BY JACKIE NAGINEY HOOK
JULY 30, 2023 6:00 AM

I answered the phone and could tell this friend was unsettled. A relationship and job possibility had both ended for him. Grief had come for a visit, but I didn’t recognize it at first.

As a spiritual director, celebrant and end-of-life doula who facilitates the “Helping Grieving Hearts Heal” program with Koch Funeral Home, a lot of my work is about grief. Consequently, you think I would be able to identify grief right away and take the recommended stance. But when grief comes in forms other than bereavement or loss of a loved one, it isn’t always as obvious.

All change involves loss, and grief is the natural reaction to loss. If I had immediately identified this friend as a griever, my responses would have been different. Instead, I started trying to “fix” things. I asked about the possibility of reconciling the relationship and pursuing other job possibilities.

At the beginning of the different grief education and support gatherings I facilitate, we open by agreeing to ground rules so that everyone feels safe and can share from their hearts. Sometimes we use Parker Palmer’s Courage and Renewal Touchstones which include: “No fixing, saving, advising or correcting each other. This is one of the hardest guidelines for those of us who like to ‘help.’ But it is vital to welcoming the soul, to making space for the inner teacher.” This Touchstone is in addition to others that speak to the importance of confidentiality, welcoming and asking honest open questions.

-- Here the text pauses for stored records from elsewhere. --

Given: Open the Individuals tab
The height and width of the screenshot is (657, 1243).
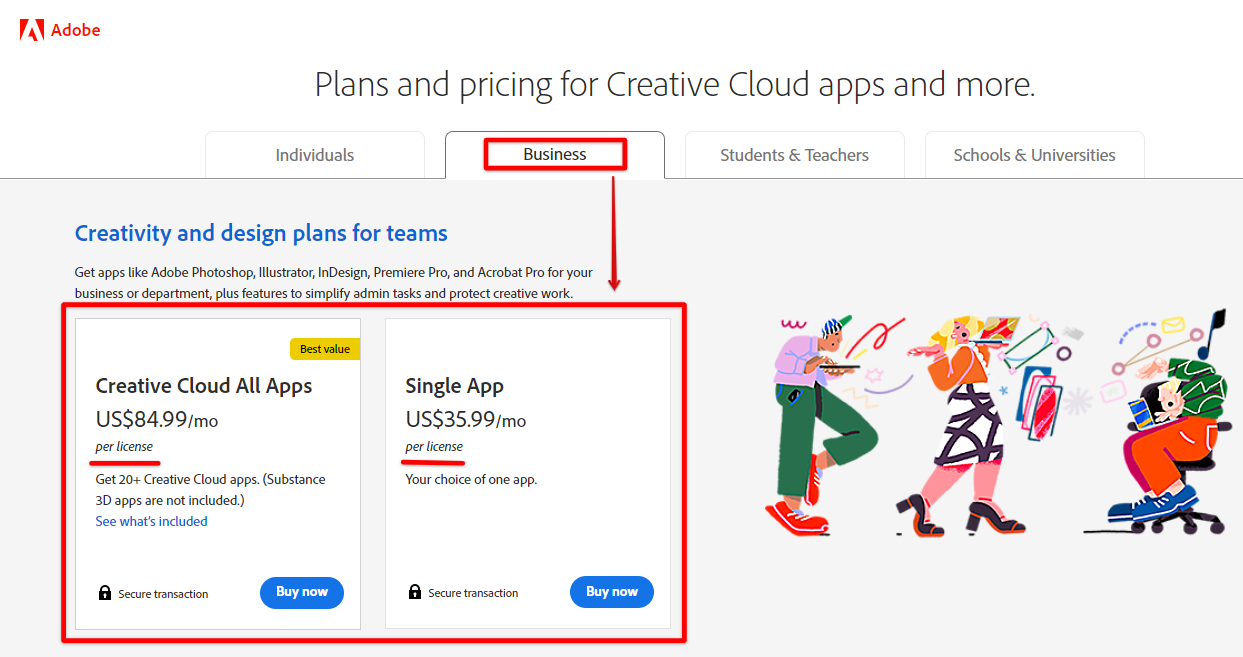Looking at the screenshot, I should (x=315, y=155).
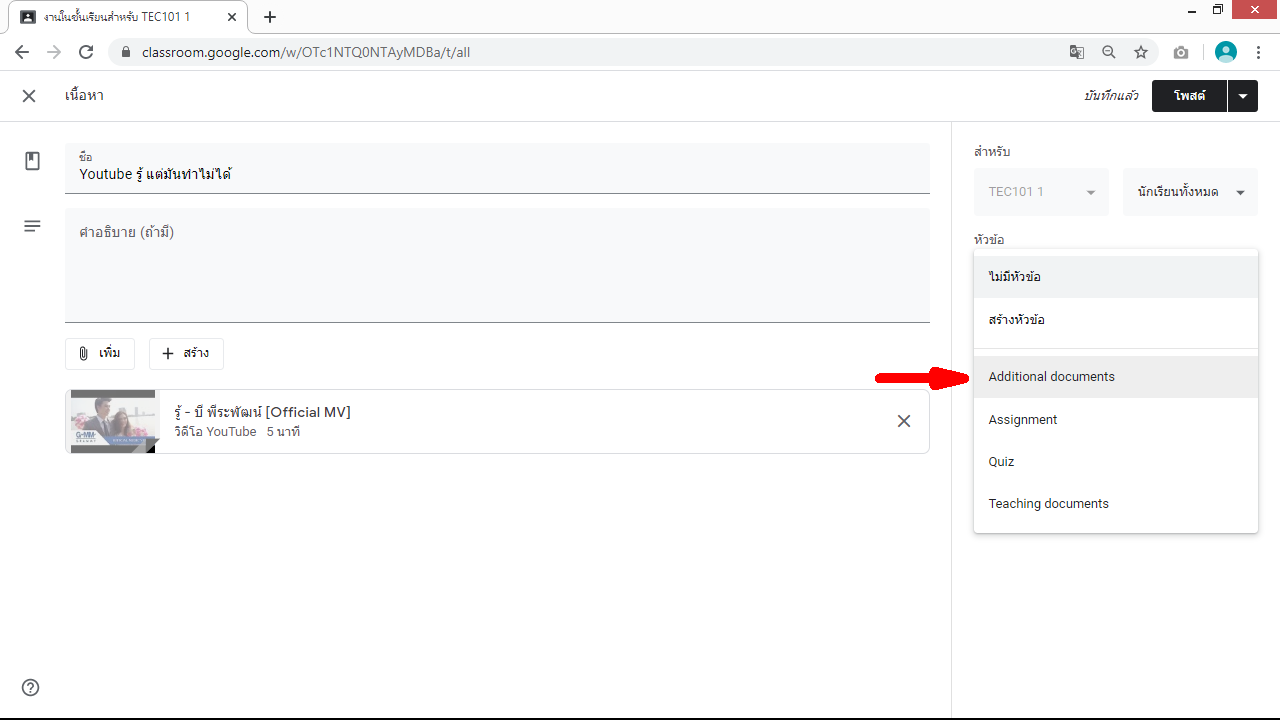Screen dimensions: 1280x720
Task: Click the Google Translate icon in address bar
Action: tap(1076, 52)
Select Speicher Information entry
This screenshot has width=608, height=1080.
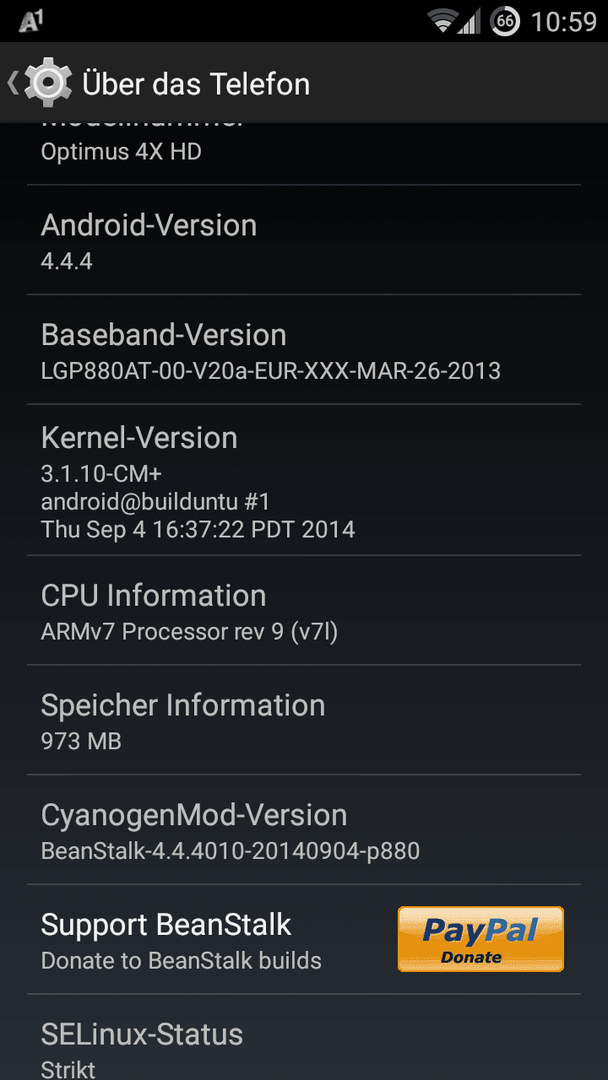(x=304, y=720)
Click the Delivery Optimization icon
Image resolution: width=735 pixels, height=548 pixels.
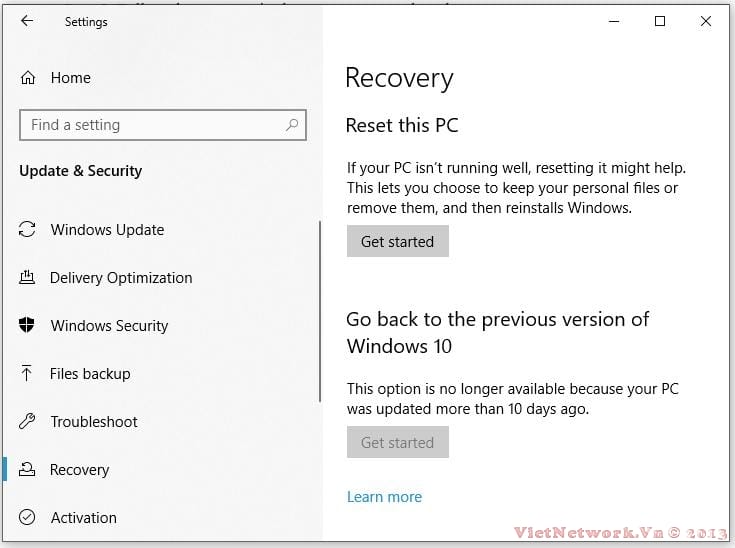pos(28,278)
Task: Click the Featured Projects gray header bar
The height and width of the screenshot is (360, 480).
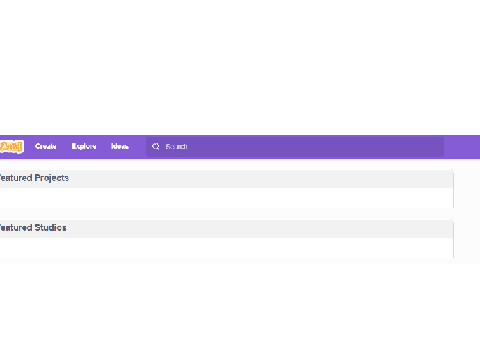Action: [226, 179]
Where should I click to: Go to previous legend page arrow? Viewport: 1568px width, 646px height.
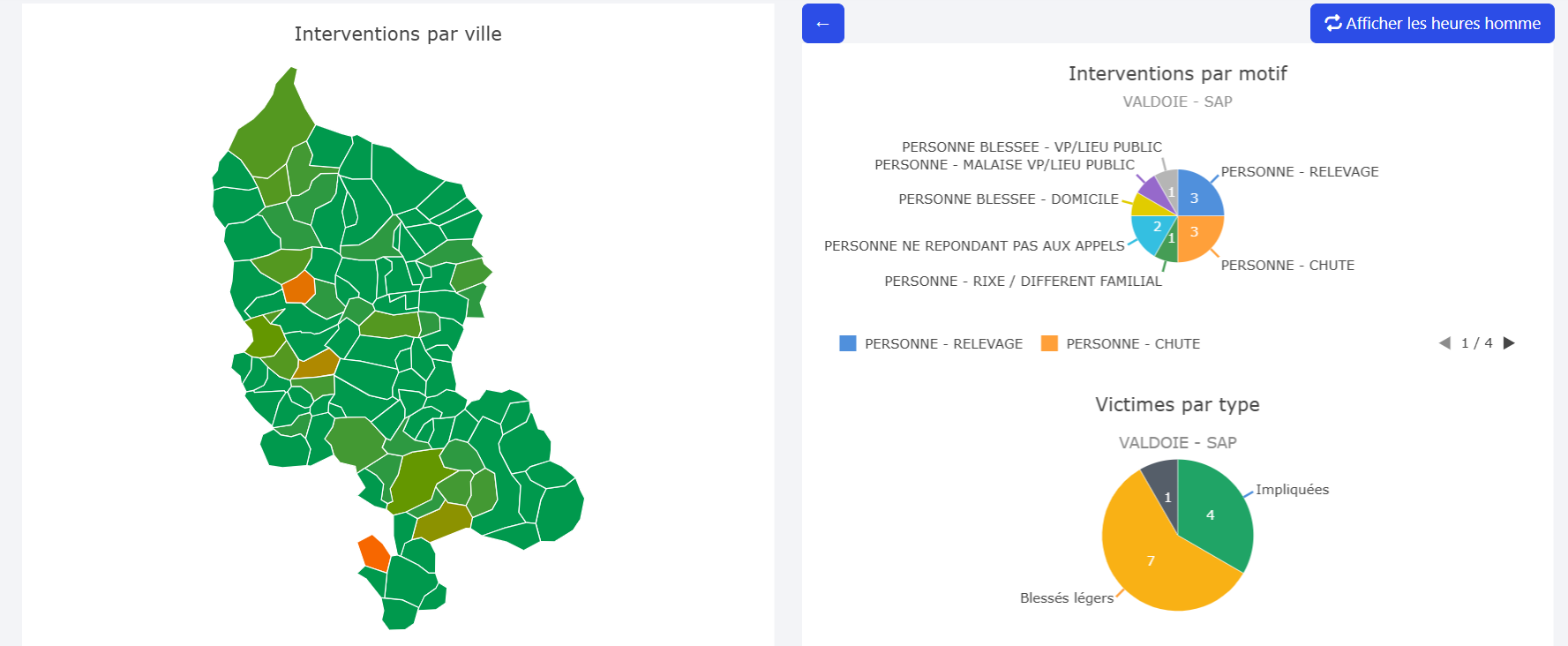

As was evident by my response to my friend, because I wanted to “help,” it was hard not to do any “fixing, saving, advising or correcting.” When I heed this Touchstone in my work, I’m in awe of what happens. Giving people a safe space to say what they need to say, to move their grief from the inside to the outside, and to be witnessed in a kind and compassionate way, leads to wisdom and healing from within. According to Dr. Lissa Rankin, “Every time you tell your story and someone else who cares bears witness to it, you turn off the body’s stress responses, flipping off toxic stress hormones … and flipping on relaxation responses that release healing hormones … Not only does this turn on the body’s innate self-repair mechanisms and function as preventative medicine — or treatment if you’re sick. It also relaxes your nervous system and helps heal your mind of depression, anxiety, fear, anger and feelings of disconnection.”

Simply witnessing is powerful, it’s “help” that is truly helpful! But we have to trust. Trust has long been an important word for me. It’s been a big part of my spiritual journey – trusting my Higher Power, trusting myself, and trusting me and others to find our answers within. This spiritual perspective of trust, is another piece that can trip us up when it comes to “helping” others.

In David Kessler’s book, “Finding Meaning: The Sixth Stage of Grief,” he tells the story of losing his son and later being asked by a friend, “Whenever you’re talking about your loss, do you want the spiritual response, human response, or both?” I believe this is a great question. Sometimes grievers want to talk about the spiritual perspective and think about how they might be transformed by their losses. However, many times, they simply want to talk about the human response, the raw pain of losing someone or something they loved. Asking the griever which they prefer is “helpful.”

So even if we might trust the spiritual perspective, grievers might not be experiencing their loss in that way in any given moment and instead just need to be witnessed. Luckily for me, my friend was wise and after I tried to fix and even spoke to the transformation his losses were creating in him, he said to me, “I really just need to be angry right now.”

Thank goodness for his authenticity. It immediately put me back to an understanding perspective. Of course, he’s grieving right now. And I can be most “helpful” by listening, being present and showing compassion. After I took that stance, my friend was able to process his grief to find some answers within and I was reminded to trust this process in another person.

In the end, this way of “helping” may feel hard to do. Nevertheless, I’ve found that it is powerful and healing for both the griever and the listener. Actually, it’s powerful and healing in most interactions, not just with grievers, but that’s a whole other story.

Jackie Naginey Hook, MA, is a spiritual director, celebrant, and end-of-life doula who facilitates the Helping Grieving Hearts Heal program through Koch Funeral Home in State College. This column is coordinated by www.learningtolivewhatsyourstory.org, whose mission is to create educational and conversational opportunities for meaningful intergenerational exchanges on loss, grief, growth and transformation.